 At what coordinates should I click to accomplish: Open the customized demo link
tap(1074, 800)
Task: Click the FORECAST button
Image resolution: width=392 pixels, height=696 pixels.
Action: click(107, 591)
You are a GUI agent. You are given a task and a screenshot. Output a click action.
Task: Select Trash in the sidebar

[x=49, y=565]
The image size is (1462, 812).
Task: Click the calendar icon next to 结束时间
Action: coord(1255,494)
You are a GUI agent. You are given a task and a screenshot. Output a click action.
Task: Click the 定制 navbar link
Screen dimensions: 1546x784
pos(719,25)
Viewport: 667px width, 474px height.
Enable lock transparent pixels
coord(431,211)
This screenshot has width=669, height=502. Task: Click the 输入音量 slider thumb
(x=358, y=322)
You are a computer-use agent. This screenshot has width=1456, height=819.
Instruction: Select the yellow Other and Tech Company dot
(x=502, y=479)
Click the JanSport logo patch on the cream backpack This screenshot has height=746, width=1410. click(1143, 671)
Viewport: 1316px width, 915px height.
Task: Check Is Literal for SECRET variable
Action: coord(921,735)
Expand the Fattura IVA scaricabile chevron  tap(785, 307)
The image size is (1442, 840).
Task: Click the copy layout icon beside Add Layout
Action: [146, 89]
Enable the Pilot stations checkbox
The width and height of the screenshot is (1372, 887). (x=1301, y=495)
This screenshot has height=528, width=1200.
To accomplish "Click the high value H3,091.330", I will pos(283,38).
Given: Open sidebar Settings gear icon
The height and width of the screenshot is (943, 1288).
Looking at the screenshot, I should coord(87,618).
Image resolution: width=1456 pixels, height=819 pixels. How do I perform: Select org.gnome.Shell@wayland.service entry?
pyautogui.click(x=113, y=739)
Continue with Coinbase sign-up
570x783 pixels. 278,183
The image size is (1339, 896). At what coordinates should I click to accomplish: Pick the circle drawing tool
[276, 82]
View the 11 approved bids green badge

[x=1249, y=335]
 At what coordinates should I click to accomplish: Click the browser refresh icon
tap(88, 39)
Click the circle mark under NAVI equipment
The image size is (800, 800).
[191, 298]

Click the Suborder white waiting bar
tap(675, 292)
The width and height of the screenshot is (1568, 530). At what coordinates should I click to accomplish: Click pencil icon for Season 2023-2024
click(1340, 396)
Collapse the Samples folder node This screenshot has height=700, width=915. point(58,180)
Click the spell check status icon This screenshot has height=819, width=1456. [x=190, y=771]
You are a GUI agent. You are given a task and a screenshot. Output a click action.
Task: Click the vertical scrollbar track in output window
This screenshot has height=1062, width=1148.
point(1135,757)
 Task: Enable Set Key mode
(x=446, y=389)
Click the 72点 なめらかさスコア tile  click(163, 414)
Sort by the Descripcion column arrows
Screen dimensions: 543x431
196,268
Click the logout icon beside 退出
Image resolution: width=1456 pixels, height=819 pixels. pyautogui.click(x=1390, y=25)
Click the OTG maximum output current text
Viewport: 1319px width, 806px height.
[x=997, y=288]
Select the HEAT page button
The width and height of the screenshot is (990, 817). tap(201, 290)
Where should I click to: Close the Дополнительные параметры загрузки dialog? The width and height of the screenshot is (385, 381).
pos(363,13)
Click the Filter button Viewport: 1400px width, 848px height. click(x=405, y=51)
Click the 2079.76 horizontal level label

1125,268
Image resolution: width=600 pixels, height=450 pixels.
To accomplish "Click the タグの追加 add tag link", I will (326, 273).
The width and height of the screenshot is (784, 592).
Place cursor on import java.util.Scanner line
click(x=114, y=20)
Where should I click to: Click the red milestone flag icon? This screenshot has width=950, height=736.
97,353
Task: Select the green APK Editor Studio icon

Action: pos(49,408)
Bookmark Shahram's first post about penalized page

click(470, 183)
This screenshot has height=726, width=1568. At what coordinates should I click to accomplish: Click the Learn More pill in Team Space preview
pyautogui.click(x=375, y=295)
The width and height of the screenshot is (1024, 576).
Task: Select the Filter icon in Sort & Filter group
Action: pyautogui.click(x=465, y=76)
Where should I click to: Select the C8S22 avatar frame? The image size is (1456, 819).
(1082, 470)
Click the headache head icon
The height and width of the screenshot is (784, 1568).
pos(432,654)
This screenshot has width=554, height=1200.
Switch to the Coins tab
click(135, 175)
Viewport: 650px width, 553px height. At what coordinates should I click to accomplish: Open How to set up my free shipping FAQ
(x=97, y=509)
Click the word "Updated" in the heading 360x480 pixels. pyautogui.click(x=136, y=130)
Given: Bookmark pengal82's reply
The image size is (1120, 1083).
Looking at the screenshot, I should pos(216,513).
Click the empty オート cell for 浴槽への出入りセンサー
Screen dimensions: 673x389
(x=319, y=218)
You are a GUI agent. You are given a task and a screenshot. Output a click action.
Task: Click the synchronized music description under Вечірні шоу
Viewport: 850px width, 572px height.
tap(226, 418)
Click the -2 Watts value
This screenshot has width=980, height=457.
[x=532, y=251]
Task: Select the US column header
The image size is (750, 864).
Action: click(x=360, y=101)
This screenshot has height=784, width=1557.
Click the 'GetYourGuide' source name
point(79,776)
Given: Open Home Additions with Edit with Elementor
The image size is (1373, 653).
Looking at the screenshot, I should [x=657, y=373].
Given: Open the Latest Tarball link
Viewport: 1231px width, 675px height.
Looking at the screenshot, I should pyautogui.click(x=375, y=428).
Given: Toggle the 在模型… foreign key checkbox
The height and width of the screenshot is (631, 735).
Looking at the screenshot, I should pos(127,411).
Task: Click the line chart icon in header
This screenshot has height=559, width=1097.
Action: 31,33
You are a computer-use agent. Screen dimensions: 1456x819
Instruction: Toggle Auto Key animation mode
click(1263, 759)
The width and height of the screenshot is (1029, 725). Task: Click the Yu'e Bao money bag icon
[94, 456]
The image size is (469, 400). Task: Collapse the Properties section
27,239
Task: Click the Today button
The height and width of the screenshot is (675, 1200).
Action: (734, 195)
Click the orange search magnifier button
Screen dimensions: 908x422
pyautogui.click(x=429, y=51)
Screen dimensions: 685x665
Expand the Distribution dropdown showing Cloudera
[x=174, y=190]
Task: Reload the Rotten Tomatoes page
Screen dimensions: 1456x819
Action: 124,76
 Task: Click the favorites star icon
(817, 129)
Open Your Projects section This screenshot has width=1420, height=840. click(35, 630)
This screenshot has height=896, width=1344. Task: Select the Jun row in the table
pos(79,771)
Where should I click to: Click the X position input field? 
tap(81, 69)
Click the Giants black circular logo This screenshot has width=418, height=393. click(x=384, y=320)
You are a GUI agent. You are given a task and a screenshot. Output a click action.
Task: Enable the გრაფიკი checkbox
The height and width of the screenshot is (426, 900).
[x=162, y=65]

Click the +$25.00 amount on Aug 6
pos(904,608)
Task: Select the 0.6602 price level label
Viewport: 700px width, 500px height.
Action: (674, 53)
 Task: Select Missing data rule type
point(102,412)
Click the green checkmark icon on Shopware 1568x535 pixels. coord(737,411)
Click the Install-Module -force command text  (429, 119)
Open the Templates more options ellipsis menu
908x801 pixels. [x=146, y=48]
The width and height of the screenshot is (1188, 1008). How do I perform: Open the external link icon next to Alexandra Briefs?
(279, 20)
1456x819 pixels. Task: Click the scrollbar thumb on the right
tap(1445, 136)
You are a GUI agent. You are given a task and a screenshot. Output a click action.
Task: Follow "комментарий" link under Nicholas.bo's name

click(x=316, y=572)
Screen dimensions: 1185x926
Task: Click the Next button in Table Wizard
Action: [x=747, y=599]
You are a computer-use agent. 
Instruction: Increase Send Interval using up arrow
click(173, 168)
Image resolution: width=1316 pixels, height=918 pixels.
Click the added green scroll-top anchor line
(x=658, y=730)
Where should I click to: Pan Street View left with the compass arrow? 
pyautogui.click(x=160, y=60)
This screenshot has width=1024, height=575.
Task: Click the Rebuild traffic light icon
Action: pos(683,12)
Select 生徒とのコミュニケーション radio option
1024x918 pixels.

———

◆ WHAT IS NEEDED:
Please return the entries starting at the line that contains "The width and height of the screenshot is (1568, 530)." and ending at the line that contains "Click the spell", copied exactly as they stand, with both of those lines included.

◆ RESPONSE:
The width and height of the screenshot is (1568, 530). At what coordinates should I click to accomplish: Click pencil icon for Season 2023-2024
click(1340, 396)
Collapse the Samples folder node This screenshot has height=700, width=915. point(58,180)
Click the spell check status icon This screenshot has height=819, width=1456. [x=190, y=771]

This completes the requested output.